Across Five Aprils
- First edition
- Author: Irene Hunt
- Illustrator: Albert John Pucci
- Language: English
- Genre: Historical novel
- Publisher: Follett
- Publication date: 1964
- Publication place: United States
- Media type: Print (Hardback & Paperback)
- Pages: 188
- ISBN: 978-0-425-10241-1

= Across Five Aprils =

Book by Irene Hunt

Across Five Aprils is a novel by Irene Hunt, published in 1964 and winner of a 1965 Newbery Honor, set in the Civil War era. Hunt was close to her grandfather who told her stories from his youth, which she incorporated into Across Five Aprils.

==Background==
Hunt published her first book, Across Five Aprils, at age 57. She researched the historical facts and integrated stories that were told to her by her grandfather. The Creighton family was documented in those stories and in letters and records. Like Jethro, the book's protagonist, her grandfather was only nine when the Civil War erupted, so Hunt used him as a vehicle through which to imagine what a family must have gone through at that time.

==Plot summary==

Across Five Aprils tells the tale of the Creighton family, inspired by the author's own family. Centered on the Creighton farm in Jasper County, Illinois, the tale describes the experiences of youngest son Jethro and his family during the years of the Civil War.
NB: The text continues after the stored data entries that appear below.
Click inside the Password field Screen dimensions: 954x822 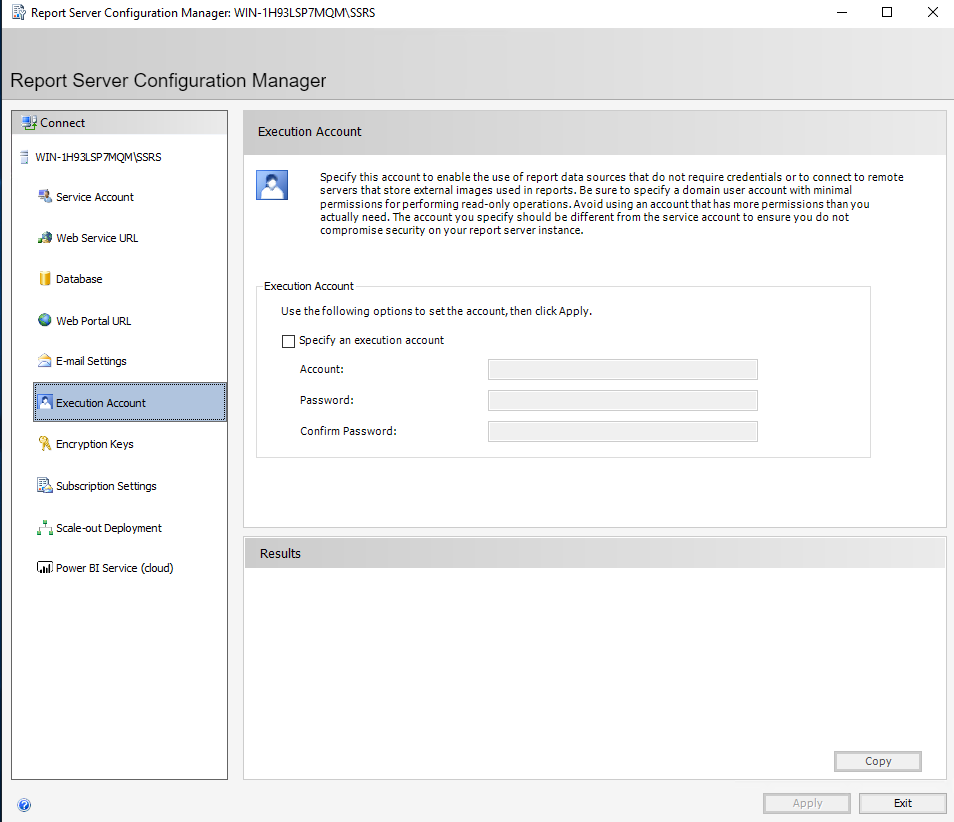pos(622,400)
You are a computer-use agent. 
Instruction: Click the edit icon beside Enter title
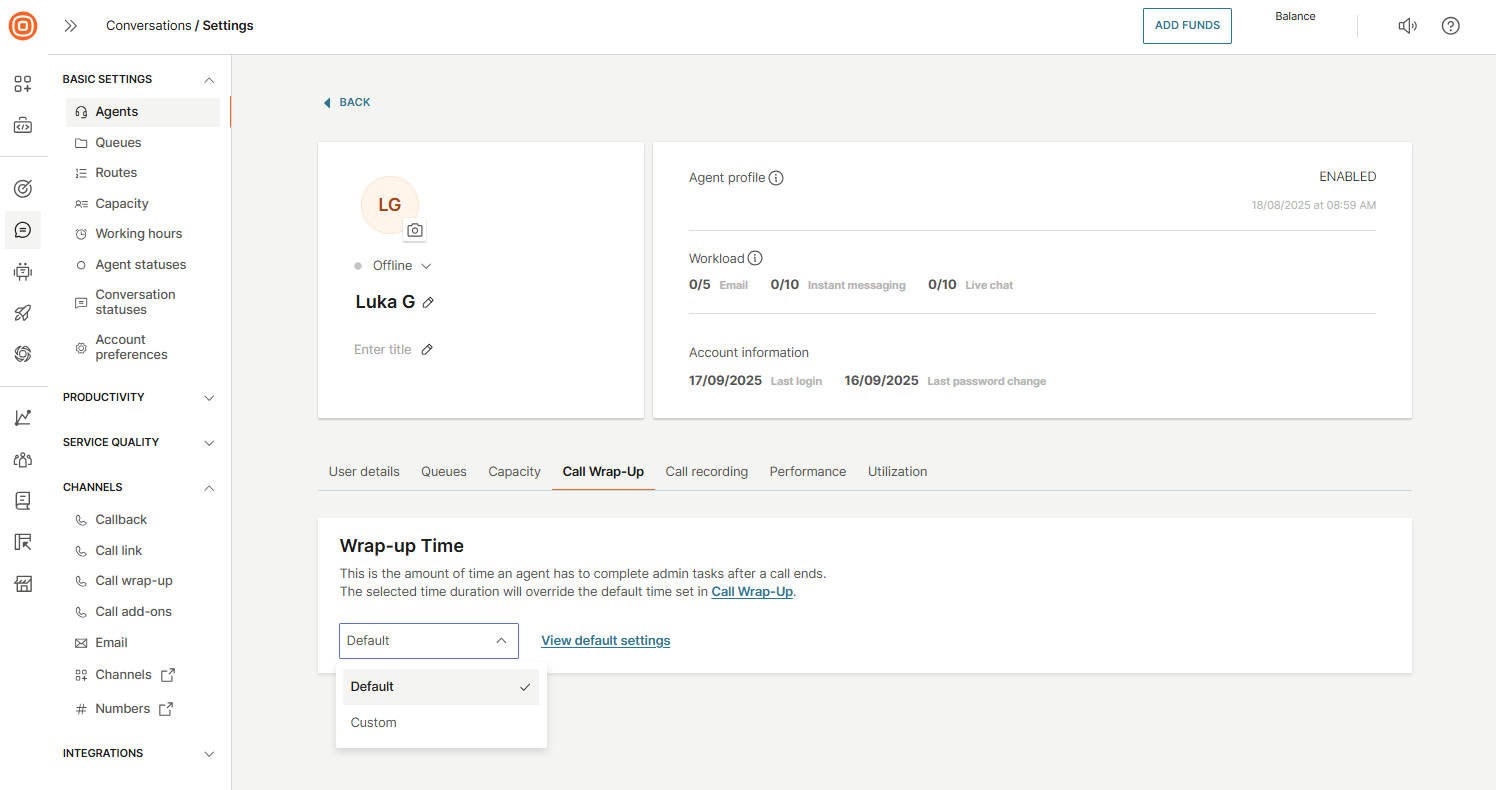(427, 350)
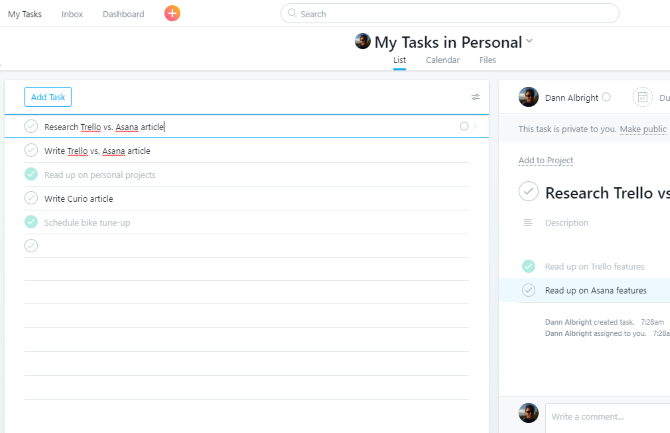The image size is (670, 433).
Task: Open the task list filter settings icon
Action: tap(476, 97)
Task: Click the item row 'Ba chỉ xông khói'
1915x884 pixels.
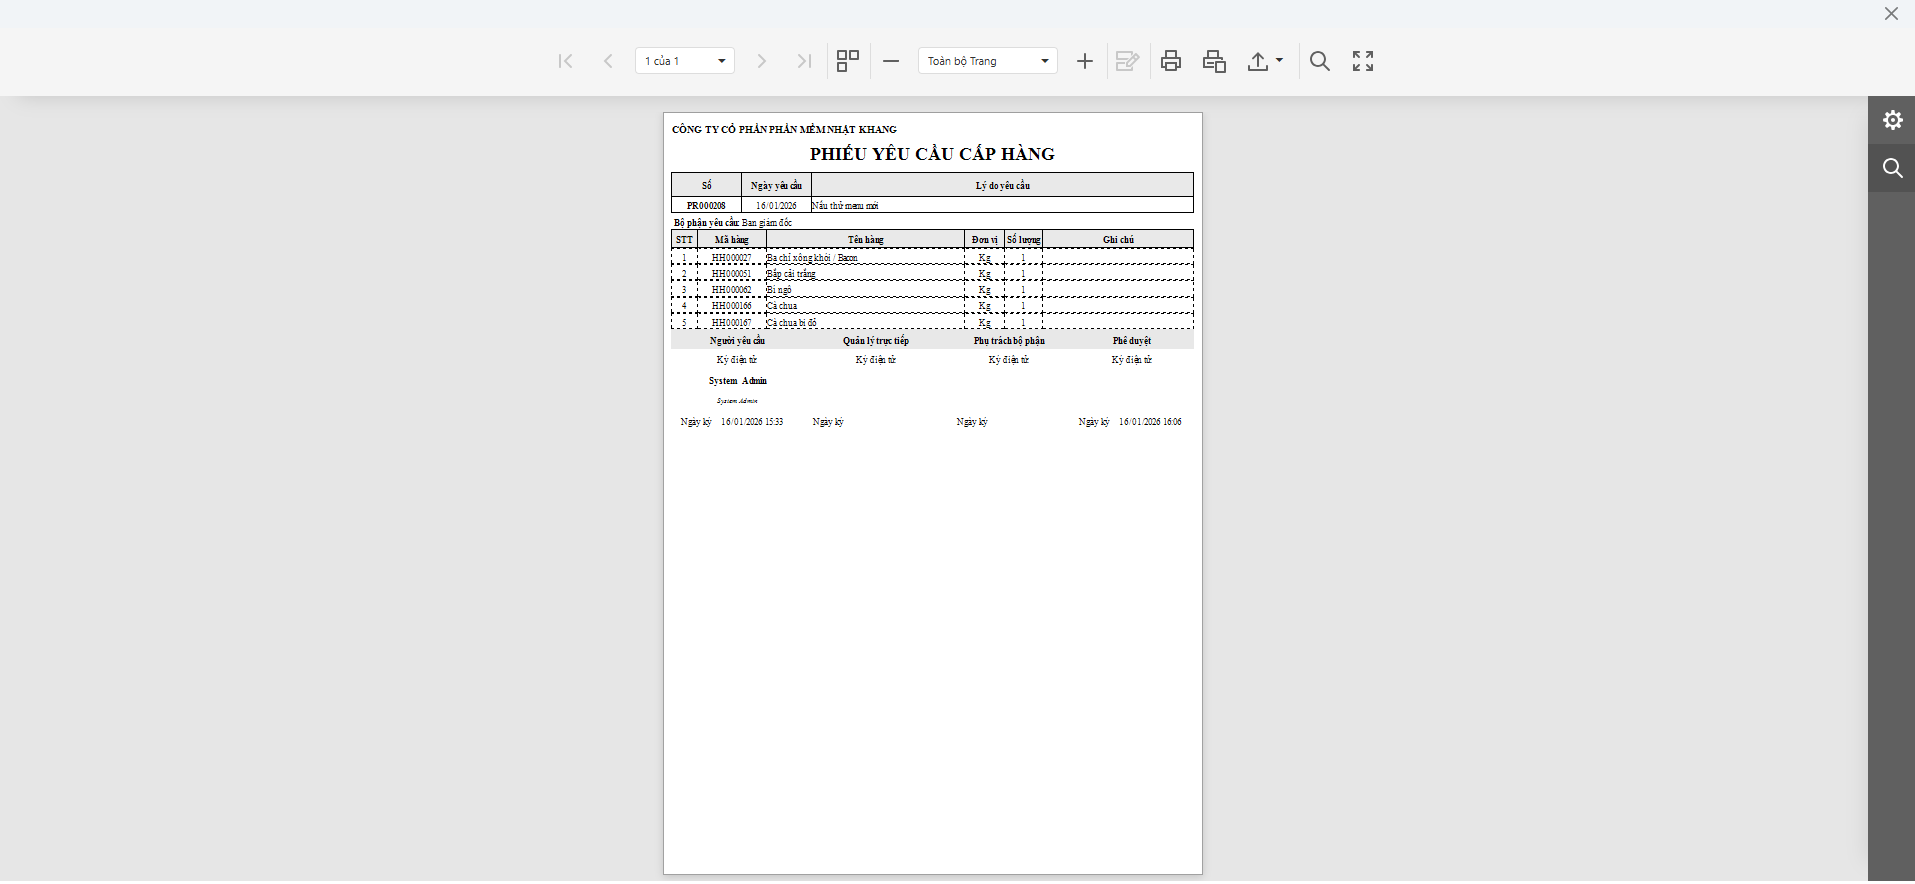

==Awards and nominations==
- 1964 – the Charles W. Follett Award
- 1965 – Dorothy Canfield Fisher Award (nominated), the Clara Ingram Judson Memorial Award, Newbery Honor Book
- 1966 – Lewis Carroll Shelf Award
- 1997 – Charles W. D. W. Award

==Screen adaptation==
The novel was adapted to screen in 1990 by Kevin Meyer and starred Todd Duffey and Miriam Byrd-Nethery.